I don't have one of these newer BS firmware radios, but this is what I've found from the provided updater
total data portion is 66720 bytes. Is this a 128K flash MCU?
header: 6 bytes, xor'd with 0x57
b[0:1] - length of payload, big endian
b[2:5] - target address or offset of data block, 32 bits, big endian
data portion of the blocks is thus 0x801 (2049) bytes long, too long by one byte. doing some checks, the last byte doesn't seem to be a basic checksum. could be some other checksum method. is the last byte extra or is it some byte in the middle? can this byte be ignored or is it important?
(edit: is confirmed the last byte is not the data, but we still don't know what it is yet. likely a checksum of some kind but I don't think it is simple summation.)
here's a breakdown of the 31st data block, which has ASCII text:
08 00 (length)
00 00 F0 00 (address / offset)
and a breakdown of 33rd (last) data block, which has a different length:
04 a0 (only 1184 bytes)
00 01 00 00 (address / offset)
Using XOR 0x5F on the first data block gives what could be an ARM vector table (stack pointer looks sane, a couple jumps point to PC change) though almost every vector points to a block filled with 0xE7FEE7FE. I don't reverse engineer much; is this some compiler filler or intentional?
Just a guess but it looks like the blocks are in groups of four. each block of these four is xor'd with [0x1f, 0x17, 0x0f, 0x07] though the first three bits of each page differ. so the first 4 blocks add 0x40, blocks 5-8 add 0x60, blocks 9-12 add 0x00... I don't know a pattern yet. where does the pattern come from? is it hardcoded or does it have to do with that extra byte? haven't checked in depth yet.
(edit: I believe the key uses a bit pattern: 2, 1, 0, 3, then left shifted 1: 6, 5, 4, 7. doing this creates a table which I have attached.

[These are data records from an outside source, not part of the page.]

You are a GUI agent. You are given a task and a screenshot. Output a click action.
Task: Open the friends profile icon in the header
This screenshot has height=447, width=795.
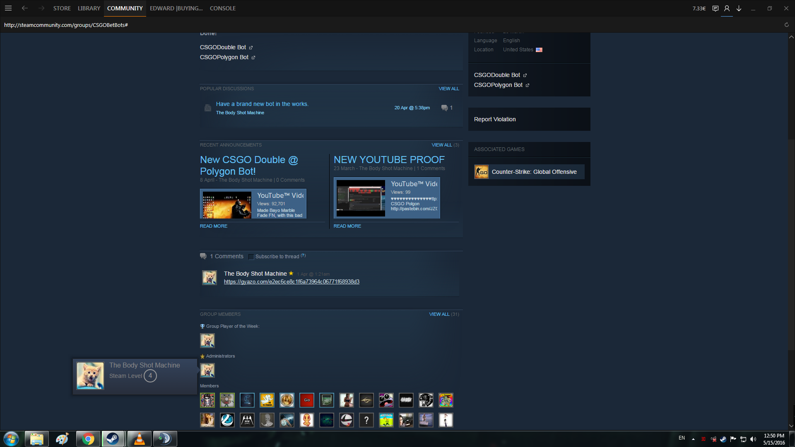pyautogui.click(x=727, y=8)
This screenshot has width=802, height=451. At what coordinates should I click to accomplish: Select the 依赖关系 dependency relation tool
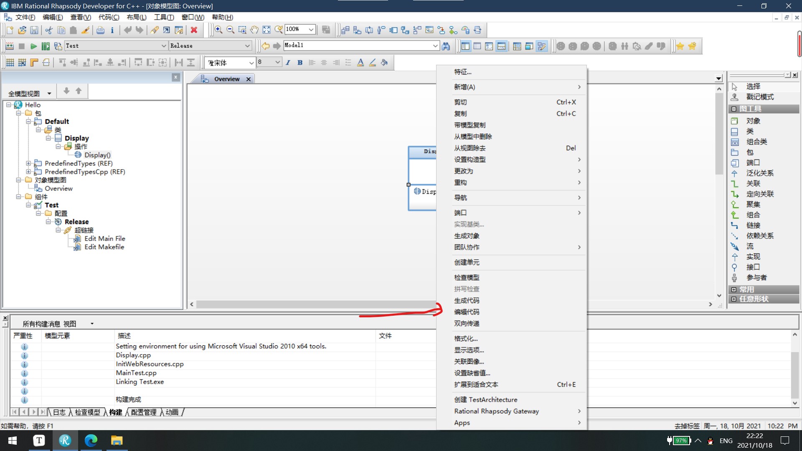point(759,236)
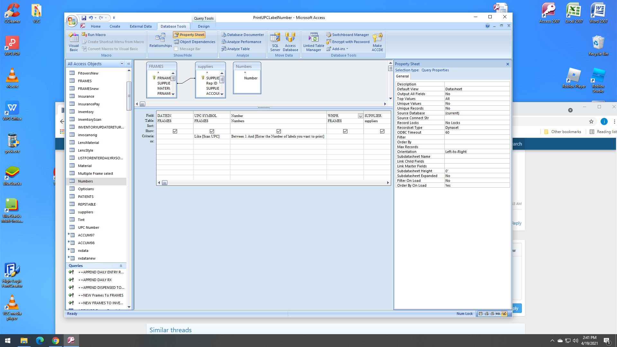Open Linked Table Manager
Screen dimensions: 617x347
click(x=313, y=42)
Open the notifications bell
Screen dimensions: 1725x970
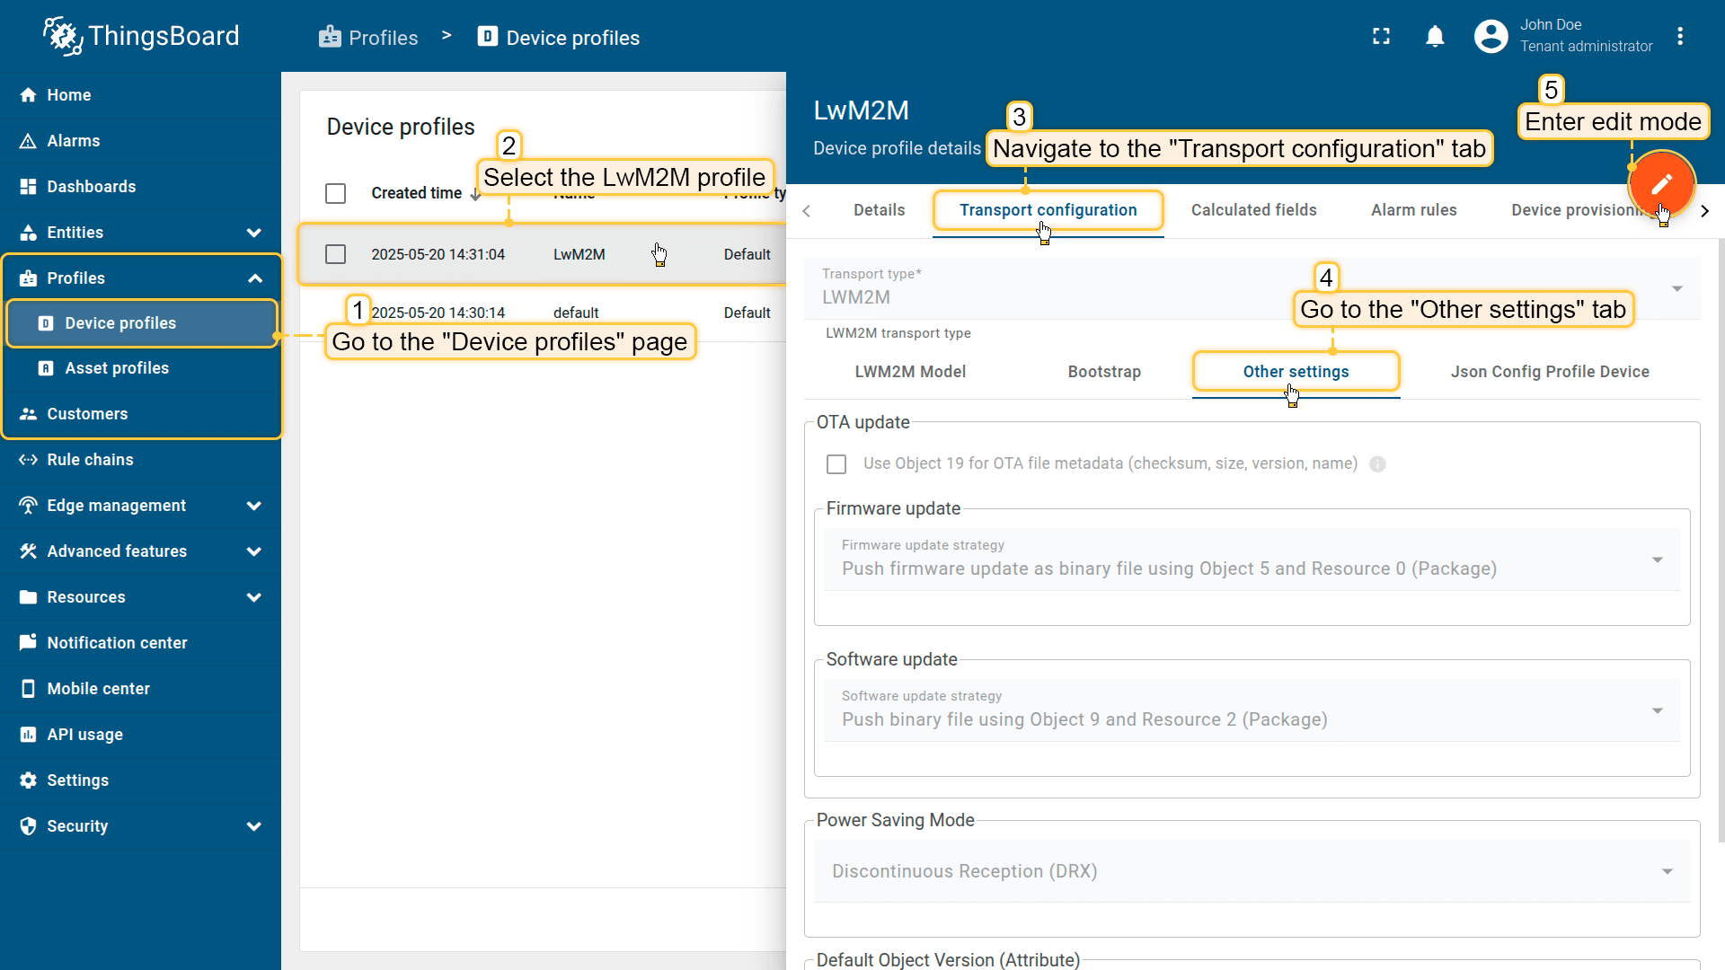[1435, 37]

I've not yet assembled the firmware to determine if this is valid but this pattern results in some sensical data, gives 0x5F for the first block and gives 0xAF for the block with ASCII. this pattern seems to work for the first 32 blocks. I don't know what should be used for the 33rd block.)
I don't know if a single byte key is used for each entire block as the entire firmware seems filled with data, so there aren't good zeroed out areas to test. Would have to test all values until getting valid and sane looking ARM code but it's harder to do (though possible) with block chunks.

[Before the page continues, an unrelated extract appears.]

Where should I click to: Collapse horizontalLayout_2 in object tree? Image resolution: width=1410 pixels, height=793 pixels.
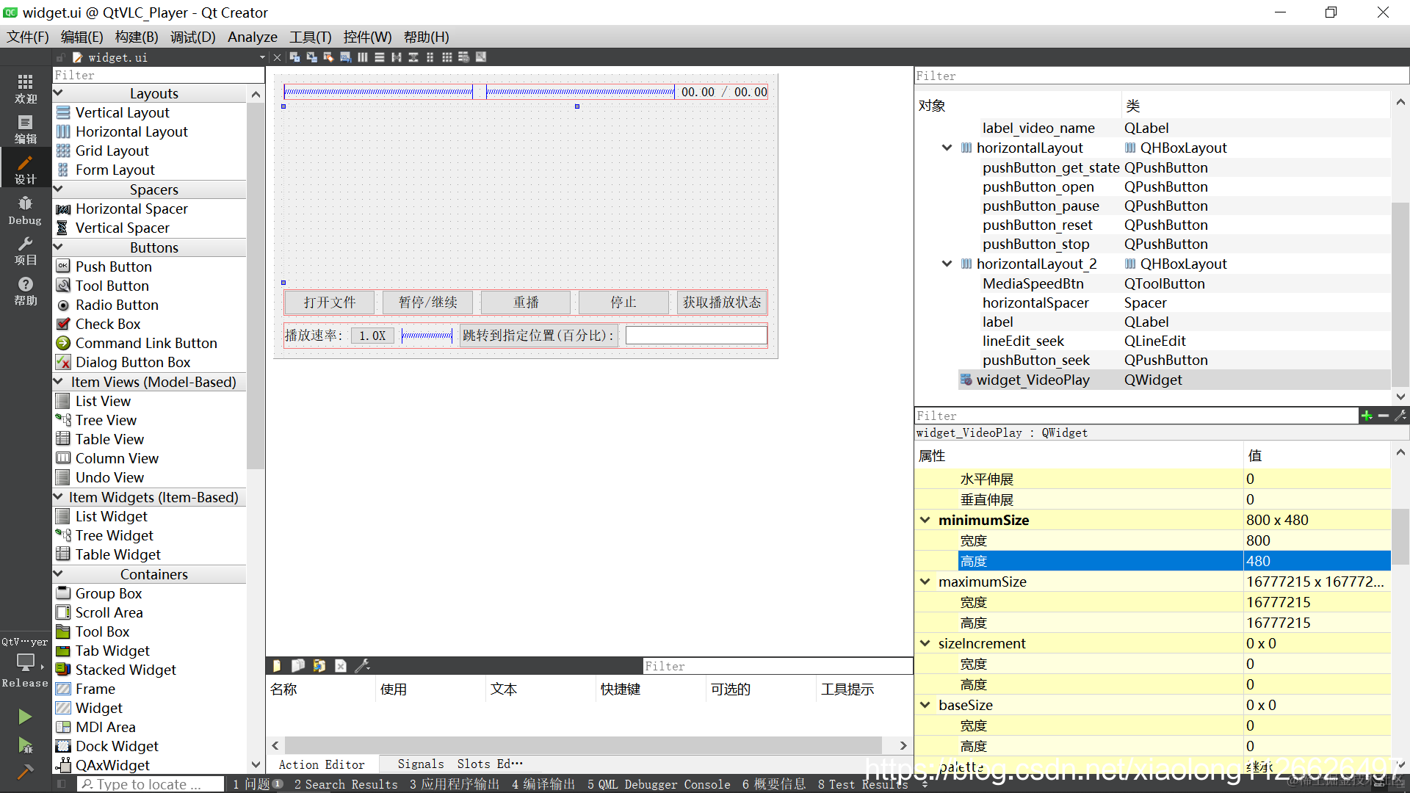point(947,264)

I haven't checked the MCU datasheet to determine if there is a built-in bootloader. Perhaps there is a built-in ROM bootloader that will let us read contents. I would guess the bootloader used for updates is not a ROM bootloader since it has this encryption stuff and weird protocol. Where is it located? Does this MCU have a way of jumping to different base address when booting, or is the main firmware responsible for jumping to the bootloader upon button held at boot? I ask this because the potential vector table in the decrypted firmware points to early addresses, so this firmware is likely loaded at the beginning of flash and executed first.
I'll keep working on this BS series firmware stuff if you ultimately can't figure it out with this information.
Right now my efforts are on getting the key for the BQ firmware (8051) key. Just a note: the TEA encryption is slightly modified in SinOne's tools and library code. I may try out of band attacks on this chip in April or May to recover the key if a key is not discovered by then.